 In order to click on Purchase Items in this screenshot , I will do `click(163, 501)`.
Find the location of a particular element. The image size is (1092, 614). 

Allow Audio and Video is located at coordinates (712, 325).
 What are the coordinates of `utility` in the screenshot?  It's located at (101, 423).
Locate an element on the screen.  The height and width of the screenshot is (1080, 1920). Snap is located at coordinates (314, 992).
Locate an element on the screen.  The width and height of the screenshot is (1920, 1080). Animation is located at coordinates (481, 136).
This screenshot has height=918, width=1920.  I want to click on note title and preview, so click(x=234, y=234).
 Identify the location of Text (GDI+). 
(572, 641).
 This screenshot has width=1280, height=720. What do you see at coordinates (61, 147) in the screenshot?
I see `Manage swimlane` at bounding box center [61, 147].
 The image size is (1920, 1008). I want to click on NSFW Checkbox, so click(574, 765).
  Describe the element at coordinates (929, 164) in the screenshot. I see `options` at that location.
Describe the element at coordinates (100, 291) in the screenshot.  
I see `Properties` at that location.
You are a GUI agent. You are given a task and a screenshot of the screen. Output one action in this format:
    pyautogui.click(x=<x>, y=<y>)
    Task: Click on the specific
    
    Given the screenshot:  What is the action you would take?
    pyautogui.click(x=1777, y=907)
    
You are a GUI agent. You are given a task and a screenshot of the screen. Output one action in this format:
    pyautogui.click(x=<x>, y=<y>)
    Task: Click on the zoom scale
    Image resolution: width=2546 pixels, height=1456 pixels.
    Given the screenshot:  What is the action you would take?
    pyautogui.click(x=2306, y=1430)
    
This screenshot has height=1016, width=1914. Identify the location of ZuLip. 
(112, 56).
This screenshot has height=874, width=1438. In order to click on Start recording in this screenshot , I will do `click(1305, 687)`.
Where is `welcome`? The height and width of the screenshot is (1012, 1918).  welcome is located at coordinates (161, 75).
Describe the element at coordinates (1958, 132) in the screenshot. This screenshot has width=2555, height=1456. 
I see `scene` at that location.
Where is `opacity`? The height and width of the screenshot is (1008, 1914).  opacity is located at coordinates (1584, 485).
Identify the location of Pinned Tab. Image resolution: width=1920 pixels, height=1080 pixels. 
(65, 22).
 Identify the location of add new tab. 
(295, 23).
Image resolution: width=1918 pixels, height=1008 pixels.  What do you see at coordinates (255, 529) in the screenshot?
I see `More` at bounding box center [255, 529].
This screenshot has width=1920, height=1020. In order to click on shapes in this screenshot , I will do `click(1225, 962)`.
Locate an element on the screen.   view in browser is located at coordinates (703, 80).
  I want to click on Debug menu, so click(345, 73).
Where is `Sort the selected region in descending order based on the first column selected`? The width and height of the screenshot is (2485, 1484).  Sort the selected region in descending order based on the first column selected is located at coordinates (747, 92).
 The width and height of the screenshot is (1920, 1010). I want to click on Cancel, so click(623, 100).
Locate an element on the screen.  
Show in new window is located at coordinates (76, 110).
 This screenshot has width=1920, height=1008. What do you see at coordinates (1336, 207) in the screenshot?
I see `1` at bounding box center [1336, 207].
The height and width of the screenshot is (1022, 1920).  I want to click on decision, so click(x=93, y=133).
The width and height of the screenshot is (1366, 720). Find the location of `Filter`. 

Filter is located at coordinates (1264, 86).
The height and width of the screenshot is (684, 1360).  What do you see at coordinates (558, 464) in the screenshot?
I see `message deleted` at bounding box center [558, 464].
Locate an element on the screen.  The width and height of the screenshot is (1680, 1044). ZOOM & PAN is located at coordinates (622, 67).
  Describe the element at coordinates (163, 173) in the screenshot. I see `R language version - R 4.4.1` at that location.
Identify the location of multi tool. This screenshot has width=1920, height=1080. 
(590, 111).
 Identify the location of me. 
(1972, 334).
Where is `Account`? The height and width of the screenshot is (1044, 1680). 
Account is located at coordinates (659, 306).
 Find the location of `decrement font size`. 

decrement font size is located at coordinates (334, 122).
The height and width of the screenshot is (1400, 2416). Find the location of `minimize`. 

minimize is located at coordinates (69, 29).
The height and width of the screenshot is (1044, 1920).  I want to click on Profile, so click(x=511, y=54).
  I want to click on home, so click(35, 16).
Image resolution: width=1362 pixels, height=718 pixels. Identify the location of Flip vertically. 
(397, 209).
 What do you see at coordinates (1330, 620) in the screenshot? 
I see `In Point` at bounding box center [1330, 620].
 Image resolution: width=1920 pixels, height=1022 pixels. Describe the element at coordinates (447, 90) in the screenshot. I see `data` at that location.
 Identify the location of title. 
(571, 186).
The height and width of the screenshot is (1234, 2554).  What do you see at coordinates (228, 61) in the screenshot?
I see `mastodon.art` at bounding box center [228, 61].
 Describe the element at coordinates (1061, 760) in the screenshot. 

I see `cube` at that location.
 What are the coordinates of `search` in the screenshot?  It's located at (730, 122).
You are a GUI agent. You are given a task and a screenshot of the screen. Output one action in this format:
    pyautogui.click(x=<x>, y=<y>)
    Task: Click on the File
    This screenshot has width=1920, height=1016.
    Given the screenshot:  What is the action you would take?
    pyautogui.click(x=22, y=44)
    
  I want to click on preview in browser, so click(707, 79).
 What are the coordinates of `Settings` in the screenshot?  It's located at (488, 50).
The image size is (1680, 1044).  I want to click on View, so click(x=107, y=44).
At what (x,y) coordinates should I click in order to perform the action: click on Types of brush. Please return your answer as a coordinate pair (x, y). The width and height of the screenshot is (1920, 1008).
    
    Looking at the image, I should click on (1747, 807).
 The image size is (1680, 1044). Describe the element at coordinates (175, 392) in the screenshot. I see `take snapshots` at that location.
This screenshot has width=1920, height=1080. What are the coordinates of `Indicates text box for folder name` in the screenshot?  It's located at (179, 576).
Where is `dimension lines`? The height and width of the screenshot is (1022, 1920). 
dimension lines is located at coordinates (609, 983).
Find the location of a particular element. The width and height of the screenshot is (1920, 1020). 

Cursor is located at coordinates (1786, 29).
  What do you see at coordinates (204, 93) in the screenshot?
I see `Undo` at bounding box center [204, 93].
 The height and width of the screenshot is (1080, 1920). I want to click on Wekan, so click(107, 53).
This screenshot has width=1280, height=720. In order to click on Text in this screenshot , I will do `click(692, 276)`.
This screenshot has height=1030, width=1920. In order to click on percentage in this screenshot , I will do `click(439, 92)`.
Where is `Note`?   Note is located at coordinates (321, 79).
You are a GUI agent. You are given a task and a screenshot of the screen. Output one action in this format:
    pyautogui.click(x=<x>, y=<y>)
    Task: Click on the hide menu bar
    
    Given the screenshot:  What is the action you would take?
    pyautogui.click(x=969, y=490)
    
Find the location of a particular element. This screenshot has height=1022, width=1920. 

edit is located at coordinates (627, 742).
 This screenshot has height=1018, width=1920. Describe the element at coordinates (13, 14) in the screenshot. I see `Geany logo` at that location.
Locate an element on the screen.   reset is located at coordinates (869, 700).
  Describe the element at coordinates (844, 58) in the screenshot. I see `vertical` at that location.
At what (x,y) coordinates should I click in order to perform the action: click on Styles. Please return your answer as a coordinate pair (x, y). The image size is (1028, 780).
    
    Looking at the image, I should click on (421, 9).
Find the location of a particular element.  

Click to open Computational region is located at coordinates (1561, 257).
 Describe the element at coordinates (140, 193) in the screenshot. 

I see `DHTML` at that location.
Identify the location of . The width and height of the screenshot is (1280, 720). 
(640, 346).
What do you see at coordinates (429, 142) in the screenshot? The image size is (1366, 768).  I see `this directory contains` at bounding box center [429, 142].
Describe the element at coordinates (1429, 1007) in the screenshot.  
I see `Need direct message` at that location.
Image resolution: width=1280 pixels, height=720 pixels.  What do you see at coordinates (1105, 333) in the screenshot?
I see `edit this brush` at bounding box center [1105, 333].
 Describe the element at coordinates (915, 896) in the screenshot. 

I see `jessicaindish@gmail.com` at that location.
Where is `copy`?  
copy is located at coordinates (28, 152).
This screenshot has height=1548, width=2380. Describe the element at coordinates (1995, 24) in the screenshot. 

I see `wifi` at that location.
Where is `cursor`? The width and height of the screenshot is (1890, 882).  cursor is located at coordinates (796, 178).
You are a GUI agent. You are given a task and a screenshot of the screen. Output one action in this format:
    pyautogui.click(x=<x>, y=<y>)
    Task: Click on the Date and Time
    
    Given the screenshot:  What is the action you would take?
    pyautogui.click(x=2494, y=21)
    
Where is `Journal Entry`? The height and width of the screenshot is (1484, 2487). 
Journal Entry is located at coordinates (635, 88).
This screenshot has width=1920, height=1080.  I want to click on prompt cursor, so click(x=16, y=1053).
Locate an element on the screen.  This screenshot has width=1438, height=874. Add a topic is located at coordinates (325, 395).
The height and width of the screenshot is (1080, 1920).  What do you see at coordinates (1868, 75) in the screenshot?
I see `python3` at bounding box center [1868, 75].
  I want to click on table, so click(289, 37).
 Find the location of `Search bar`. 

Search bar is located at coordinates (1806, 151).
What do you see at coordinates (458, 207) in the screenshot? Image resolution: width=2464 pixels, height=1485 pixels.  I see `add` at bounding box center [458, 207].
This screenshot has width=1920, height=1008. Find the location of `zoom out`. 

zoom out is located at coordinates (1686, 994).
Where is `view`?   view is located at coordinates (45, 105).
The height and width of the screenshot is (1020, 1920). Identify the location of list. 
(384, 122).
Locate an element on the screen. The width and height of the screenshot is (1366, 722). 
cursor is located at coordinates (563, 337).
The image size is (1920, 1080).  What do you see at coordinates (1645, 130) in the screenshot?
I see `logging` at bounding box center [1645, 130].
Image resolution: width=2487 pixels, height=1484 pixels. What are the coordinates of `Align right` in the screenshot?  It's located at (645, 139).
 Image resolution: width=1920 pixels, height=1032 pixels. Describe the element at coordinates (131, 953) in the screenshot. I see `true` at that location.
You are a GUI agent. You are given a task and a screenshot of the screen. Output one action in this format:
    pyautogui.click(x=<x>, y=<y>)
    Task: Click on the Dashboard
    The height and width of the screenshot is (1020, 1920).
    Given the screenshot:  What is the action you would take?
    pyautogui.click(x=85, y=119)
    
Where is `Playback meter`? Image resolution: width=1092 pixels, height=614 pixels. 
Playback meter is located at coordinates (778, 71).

■ **TASK DETAILS**
Reproduce the entries above word for word, from the beginning of the entries through the line containing "coordinates (481, 136).", both included.

■ **FULL SOLUTION**
 In order to click on Purchase Items in this screenshot , I will do `click(163, 501)`.
Find the location of a particular element. The image size is (1092, 614). 

Allow Audio and Video is located at coordinates (712, 325).
 What are the coordinates of `utility` in the screenshot?  It's located at (101, 423).
Locate an element on the screen.  The height and width of the screenshot is (1080, 1920). Snap is located at coordinates (314, 992).
Locate an element on the screen.  The width and height of the screenshot is (1920, 1080). Animation is located at coordinates (481, 136).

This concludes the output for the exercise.